§ **WHAT TO PRODUCE**
Reproduce all of the data below, swapping every occurrence of "GUI agent" for "GUI assistant" and leaving everything else unchanged.

§ **EXERCISE INPUT**
[start]

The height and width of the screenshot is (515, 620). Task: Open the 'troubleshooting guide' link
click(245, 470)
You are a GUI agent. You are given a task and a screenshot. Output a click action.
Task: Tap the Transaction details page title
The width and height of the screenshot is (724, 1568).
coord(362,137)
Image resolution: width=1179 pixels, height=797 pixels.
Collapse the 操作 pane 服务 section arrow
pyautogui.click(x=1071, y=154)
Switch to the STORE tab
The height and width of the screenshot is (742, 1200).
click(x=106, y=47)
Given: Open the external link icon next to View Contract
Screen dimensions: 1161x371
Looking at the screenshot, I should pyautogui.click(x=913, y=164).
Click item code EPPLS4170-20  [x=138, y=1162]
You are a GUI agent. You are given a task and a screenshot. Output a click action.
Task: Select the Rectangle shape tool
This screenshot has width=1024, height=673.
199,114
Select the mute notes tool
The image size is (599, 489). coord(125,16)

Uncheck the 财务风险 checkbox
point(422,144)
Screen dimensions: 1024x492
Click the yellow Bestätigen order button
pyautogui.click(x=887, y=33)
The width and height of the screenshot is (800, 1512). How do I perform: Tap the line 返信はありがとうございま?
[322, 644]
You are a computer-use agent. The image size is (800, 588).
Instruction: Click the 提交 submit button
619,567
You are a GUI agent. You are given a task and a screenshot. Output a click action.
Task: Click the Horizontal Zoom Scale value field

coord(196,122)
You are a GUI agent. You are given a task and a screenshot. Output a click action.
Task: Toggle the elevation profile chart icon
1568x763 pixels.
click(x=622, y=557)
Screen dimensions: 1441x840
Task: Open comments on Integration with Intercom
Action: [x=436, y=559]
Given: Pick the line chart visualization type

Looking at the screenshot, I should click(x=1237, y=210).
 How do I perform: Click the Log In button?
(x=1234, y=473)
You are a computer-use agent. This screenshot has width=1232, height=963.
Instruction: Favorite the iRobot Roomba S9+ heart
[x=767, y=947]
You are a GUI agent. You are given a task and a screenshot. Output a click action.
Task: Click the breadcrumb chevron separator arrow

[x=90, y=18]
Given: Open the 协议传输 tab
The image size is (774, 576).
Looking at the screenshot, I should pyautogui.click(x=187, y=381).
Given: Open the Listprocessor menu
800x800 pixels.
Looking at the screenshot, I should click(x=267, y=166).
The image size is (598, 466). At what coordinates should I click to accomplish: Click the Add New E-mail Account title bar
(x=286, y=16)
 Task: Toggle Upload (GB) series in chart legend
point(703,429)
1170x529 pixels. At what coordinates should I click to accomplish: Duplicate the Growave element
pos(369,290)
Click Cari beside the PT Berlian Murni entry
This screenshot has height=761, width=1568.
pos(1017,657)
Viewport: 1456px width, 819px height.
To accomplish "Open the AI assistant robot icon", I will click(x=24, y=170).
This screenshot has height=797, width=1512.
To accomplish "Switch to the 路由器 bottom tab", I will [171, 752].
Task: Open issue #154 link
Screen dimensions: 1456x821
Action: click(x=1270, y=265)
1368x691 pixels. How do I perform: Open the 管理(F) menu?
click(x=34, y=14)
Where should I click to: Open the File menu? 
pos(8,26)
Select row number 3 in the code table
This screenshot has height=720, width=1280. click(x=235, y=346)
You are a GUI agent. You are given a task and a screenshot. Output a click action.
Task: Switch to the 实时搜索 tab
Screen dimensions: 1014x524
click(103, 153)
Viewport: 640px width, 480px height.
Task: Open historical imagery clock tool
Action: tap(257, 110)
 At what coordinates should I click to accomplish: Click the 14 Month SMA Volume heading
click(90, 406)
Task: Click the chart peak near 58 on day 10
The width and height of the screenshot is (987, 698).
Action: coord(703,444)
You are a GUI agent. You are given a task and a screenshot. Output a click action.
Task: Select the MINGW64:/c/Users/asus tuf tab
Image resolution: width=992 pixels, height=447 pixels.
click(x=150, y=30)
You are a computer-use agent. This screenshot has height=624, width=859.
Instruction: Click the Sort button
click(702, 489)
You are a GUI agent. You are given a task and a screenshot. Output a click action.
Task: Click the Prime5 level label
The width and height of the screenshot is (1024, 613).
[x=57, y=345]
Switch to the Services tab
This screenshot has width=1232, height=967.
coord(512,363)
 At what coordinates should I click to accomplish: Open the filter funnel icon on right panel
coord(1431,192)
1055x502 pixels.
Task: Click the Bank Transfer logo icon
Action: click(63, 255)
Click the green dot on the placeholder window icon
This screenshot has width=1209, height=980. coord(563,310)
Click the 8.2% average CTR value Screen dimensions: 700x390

[end]

§ **TASK SOLUTION**
The height and width of the screenshot is (515, 620). Task: Open the 'troubleshooting guide' link
click(245, 470)
You are a GUI assistant. You are given a task and a screenshot. Output a click action.
Task: Tap the Transaction details page title
The width and height of the screenshot is (724, 1568).
coord(362,137)
Image resolution: width=1179 pixels, height=797 pixels.
Collapse the 操作 pane 服务 section arrow
pyautogui.click(x=1071, y=154)
Switch to the STORE tab
The height and width of the screenshot is (742, 1200).
click(x=106, y=47)
Given: Open the external link icon next to View Contract
Screen dimensions: 1161x371
Looking at the screenshot, I should pyautogui.click(x=913, y=164).
Click item code EPPLS4170-20  [x=138, y=1162]
You are a GUI assistant. You are given a task and a screenshot. Output a click action.
Task: Select the Rectangle shape tool
This screenshot has width=1024, height=673.
199,114
Select the mute notes tool
The image size is (599, 489). coord(125,16)

Uncheck the 财务风险 checkbox
point(422,144)
Screen dimensions: 1024x492
Click the yellow Bestätigen order button
pyautogui.click(x=887, y=33)
The width and height of the screenshot is (800, 1512). How do I perform: Tap the line 返信はありがとうございま?
[322, 644]
You are a computer-use agent. The image size is (800, 588).
Instruction: Click the 提交 submit button
619,567
You are a GUI assistant. You are given a task and a screenshot. Output a click action.
Task: Click the Horizontal Zoom Scale value field

coord(196,122)
You are a GUI assistant. You are given a task and a screenshot. Output a click action.
Task: Toggle the elevation profile chart icon
1568x763 pixels.
click(x=622, y=557)
Screen dimensions: 1441x840
Task: Open comments on Integration with Intercom
Action: [x=436, y=559]
Given: Pick the line chart visualization type

Looking at the screenshot, I should click(x=1237, y=210).
 How do I perform: Click the Log In button?
(x=1234, y=473)
You are a computer-use agent. This screenshot has width=1232, height=963.
Instruction: Favorite the iRobot Roomba S9+ heart
[x=767, y=947]
You are a GUI assistant. You are given a task and a screenshot. Output a click action.
Task: Click the breadcrumb chevron separator arrow

[x=90, y=18]
Given: Open the 协议传输 tab
The image size is (774, 576).
Looking at the screenshot, I should pyautogui.click(x=187, y=381).
Given: Open the Listprocessor menu
800x800 pixels.
Looking at the screenshot, I should click(x=267, y=166).
The image size is (598, 466). At what coordinates should I click to accomplish: Click the Add New E-mail Account title bar
(x=286, y=16)
 Task: Toggle Upload (GB) series in chart legend
point(703,429)
1170x529 pixels. At what coordinates should I click to accomplish: Duplicate the Growave element
pos(369,290)
Click Cari beside the PT Berlian Murni entry
This screenshot has height=761, width=1568.
pos(1017,657)
Viewport: 1456px width, 819px height.
To accomplish "Open the AI assistant robot icon", I will click(x=24, y=170).
This screenshot has height=797, width=1512.
To accomplish "Switch to the 路由器 bottom tab", I will [171, 752].
Task: Open issue #154 link
Screen dimensions: 1456x821
Action: click(x=1270, y=265)
1368x691 pixels. How do I perform: Open the 管理(F) menu?
click(x=34, y=14)
Where should I click to: Open the File menu? 
pos(8,26)
Select row number 3 in the code table
This screenshot has height=720, width=1280. click(x=235, y=346)
You are a GUI assistant. You are given a task and a screenshot. Output a click action.
Task: Switch to the 实时搜索 tab
Screen dimensions: 1014x524
click(103, 153)
Viewport: 640px width, 480px height.
Task: Open historical imagery clock tool
Action: tap(257, 110)
 At what coordinates should I click to accomplish: Click the 14 Month SMA Volume heading
click(90, 406)
Task: Click the chart peak near 58 on day 10
The width and height of the screenshot is (987, 698).
Action: coord(703,444)
You are a GUI assistant. You are given a task and a screenshot. Output a click action.
Task: Select the MINGW64:/c/Users/asus tuf tab
Image resolution: width=992 pixels, height=447 pixels.
click(x=150, y=30)
You are a computer-use agent. This screenshot has height=624, width=859.
Instruction: Click the Sort button
click(702, 489)
You are a GUI assistant. You are given a task and a screenshot. Output a click action.
Task: Click the Prime5 level label
The width and height of the screenshot is (1024, 613).
[x=57, y=345]
Switch to the Services tab
This screenshot has width=1232, height=967.
coord(512,363)
 At what coordinates should I click to accomplish: Open the filter funnel icon on right panel
coord(1431,192)
1055x502 pixels.
Task: Click the Bank Transfer logo icon
Action: click(63, 255)
Click the green dot on the placeholder window icon
This screenshot has width=1209, height=980. coord(563,310)
Click the 8.2% average CTR value Screen dimensions: 700x390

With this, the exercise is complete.